### Your assignment
The expected output is an exact copy of each line from the line with "Given: Collapse the" through the end of the data below, with no pictures in it.

Content starts

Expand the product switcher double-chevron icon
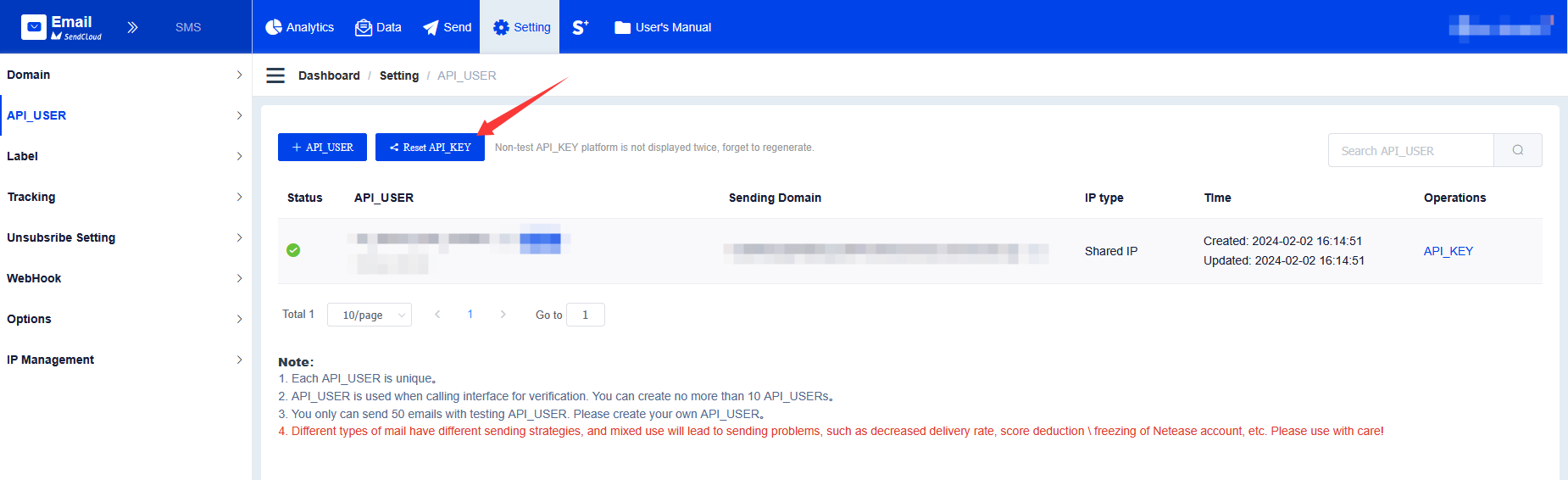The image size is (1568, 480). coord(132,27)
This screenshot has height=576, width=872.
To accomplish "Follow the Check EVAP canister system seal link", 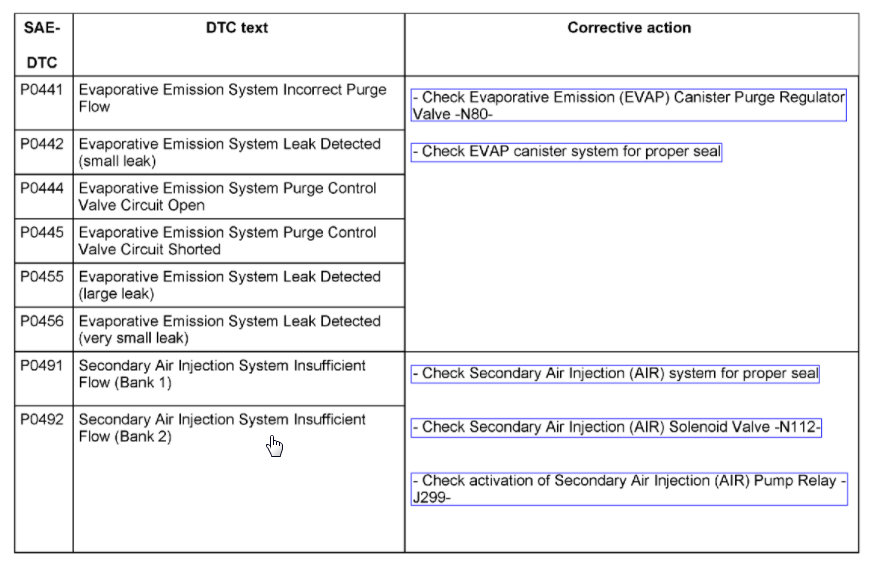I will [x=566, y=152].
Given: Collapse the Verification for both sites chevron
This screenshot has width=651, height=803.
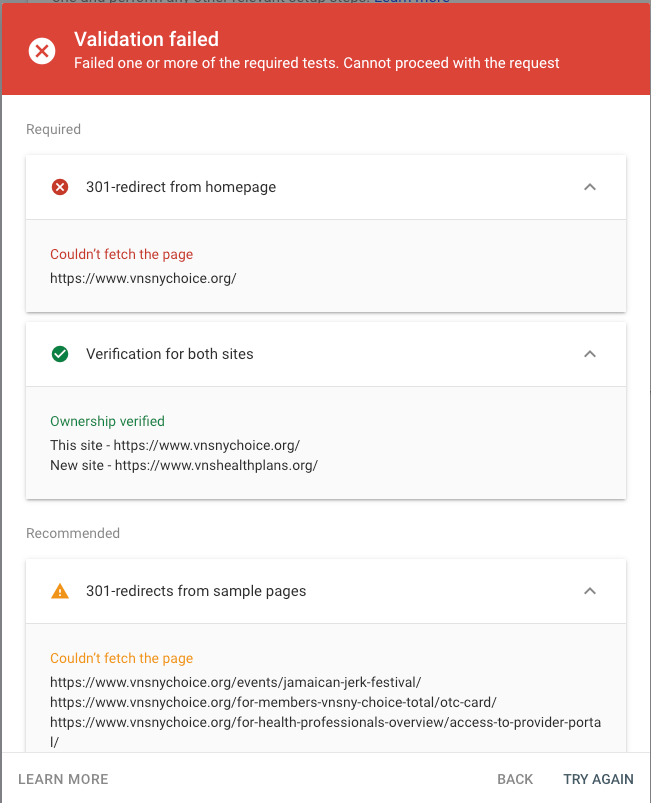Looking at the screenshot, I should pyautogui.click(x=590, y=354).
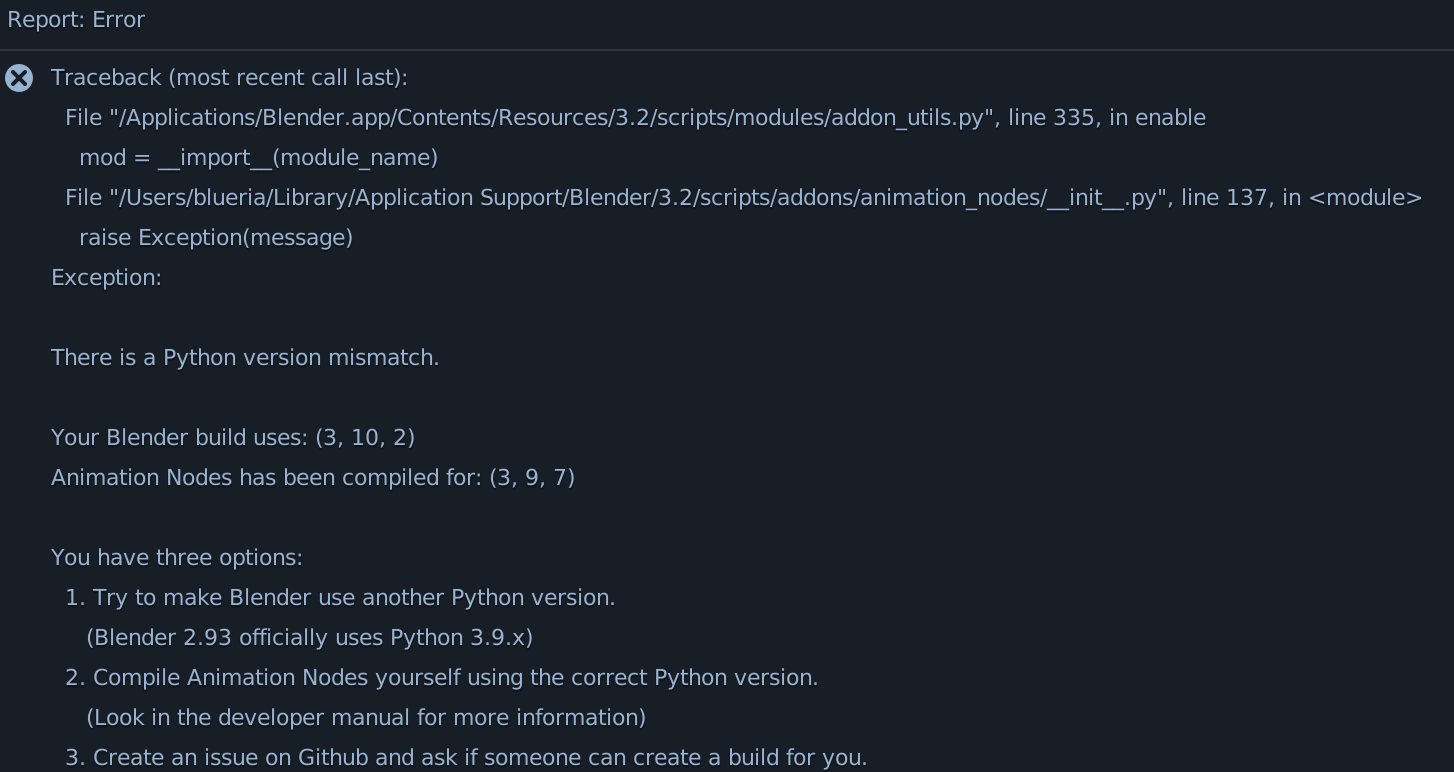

Content ends

### Your response
Given: Collapse the Verification for both sites chevron
This screenshot has width=651, height=803.
Looking at the screenshot, I should pyautogui.click(x=590, y=354).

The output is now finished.